The FDA conducted an inspection of Apogee Biotechnology Corporation's facility in Exton, PA, from June 19 to 22, 2018. The inspection revealed significant deviations from Current Good Manufacturing Practice (CGMP) regulations for Active Pharmaceutical Ingredients (API), as outlined in Title 21, Code of Federal Regulations, Parts 210 and 211. These violations resulted in the API being classified as adulterated under section 501(a)(2)(B) of the Federal Food, Drug, and Cosmetic Act (FD&C Act).
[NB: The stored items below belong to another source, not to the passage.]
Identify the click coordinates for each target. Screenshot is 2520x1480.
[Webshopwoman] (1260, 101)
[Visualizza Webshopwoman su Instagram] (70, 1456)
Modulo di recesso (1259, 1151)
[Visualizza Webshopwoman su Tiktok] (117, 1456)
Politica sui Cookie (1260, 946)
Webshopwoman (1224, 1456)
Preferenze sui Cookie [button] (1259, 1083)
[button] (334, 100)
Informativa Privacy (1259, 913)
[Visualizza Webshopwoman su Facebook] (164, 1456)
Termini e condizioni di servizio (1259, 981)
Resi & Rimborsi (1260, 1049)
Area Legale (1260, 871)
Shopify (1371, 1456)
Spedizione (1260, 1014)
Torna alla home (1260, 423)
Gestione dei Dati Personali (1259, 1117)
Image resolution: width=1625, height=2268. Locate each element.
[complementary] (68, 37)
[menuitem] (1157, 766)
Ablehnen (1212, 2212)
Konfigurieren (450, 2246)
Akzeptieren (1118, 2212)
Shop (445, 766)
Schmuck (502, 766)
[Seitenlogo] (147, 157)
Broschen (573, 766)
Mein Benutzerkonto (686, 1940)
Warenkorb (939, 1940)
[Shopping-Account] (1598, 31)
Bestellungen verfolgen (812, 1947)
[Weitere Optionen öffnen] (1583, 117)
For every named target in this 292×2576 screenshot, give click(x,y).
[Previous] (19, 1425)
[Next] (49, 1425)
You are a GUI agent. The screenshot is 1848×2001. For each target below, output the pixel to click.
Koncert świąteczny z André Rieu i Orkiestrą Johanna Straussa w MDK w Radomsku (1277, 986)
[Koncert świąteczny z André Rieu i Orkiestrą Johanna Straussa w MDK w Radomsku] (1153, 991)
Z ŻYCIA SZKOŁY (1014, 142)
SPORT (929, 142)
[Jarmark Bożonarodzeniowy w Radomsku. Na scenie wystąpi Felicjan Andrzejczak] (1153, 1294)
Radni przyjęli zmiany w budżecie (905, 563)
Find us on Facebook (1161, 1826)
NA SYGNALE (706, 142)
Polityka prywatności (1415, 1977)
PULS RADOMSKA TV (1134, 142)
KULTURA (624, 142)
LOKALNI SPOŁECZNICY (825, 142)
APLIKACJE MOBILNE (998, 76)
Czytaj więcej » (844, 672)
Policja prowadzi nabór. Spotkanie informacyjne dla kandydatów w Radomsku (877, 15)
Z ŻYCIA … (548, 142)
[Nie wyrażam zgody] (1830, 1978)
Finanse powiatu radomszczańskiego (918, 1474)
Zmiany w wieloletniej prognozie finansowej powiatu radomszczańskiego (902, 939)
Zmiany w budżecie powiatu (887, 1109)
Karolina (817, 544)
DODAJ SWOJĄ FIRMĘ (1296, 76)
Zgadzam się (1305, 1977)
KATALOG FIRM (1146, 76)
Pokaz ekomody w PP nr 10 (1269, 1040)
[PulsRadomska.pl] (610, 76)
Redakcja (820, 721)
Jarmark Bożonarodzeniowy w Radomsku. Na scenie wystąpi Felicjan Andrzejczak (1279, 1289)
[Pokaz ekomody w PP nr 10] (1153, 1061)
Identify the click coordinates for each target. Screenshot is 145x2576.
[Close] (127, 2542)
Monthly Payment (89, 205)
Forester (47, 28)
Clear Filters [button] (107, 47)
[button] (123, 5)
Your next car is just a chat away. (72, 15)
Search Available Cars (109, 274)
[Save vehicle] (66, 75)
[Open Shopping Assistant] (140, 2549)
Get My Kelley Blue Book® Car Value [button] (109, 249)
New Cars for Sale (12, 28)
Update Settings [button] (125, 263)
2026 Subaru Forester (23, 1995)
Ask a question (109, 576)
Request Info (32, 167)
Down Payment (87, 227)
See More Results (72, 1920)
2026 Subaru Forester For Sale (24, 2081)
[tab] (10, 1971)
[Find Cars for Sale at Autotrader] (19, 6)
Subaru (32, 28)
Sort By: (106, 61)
Key violations identified include the failure to establish and adhere to appropriate written procedures designed to prevent contamination by objectionable microorganisms in non-sterile drug products. Additionally, the firm did not thoroughly investigate discrepancies or failures of batches to meet specifications, nor did it establish adequate written responsibilities and procedures for the quality control unit.

The FDA reviewed Apogee's response dated July 9, 2018, and acknowledged subsequent communications. However, the agency emphasized the need for corrective actions to address these deficiencies. Future FDA inspections and regulatory activities will assess the adequacy and sustainability of the implemented corrections.

The company is required to submit a corrective action plan, including timelines for completion and implementation. This plan should address the deficiencies outlined and ensure compliance with CGMP regulations to prevent further regulatory actions.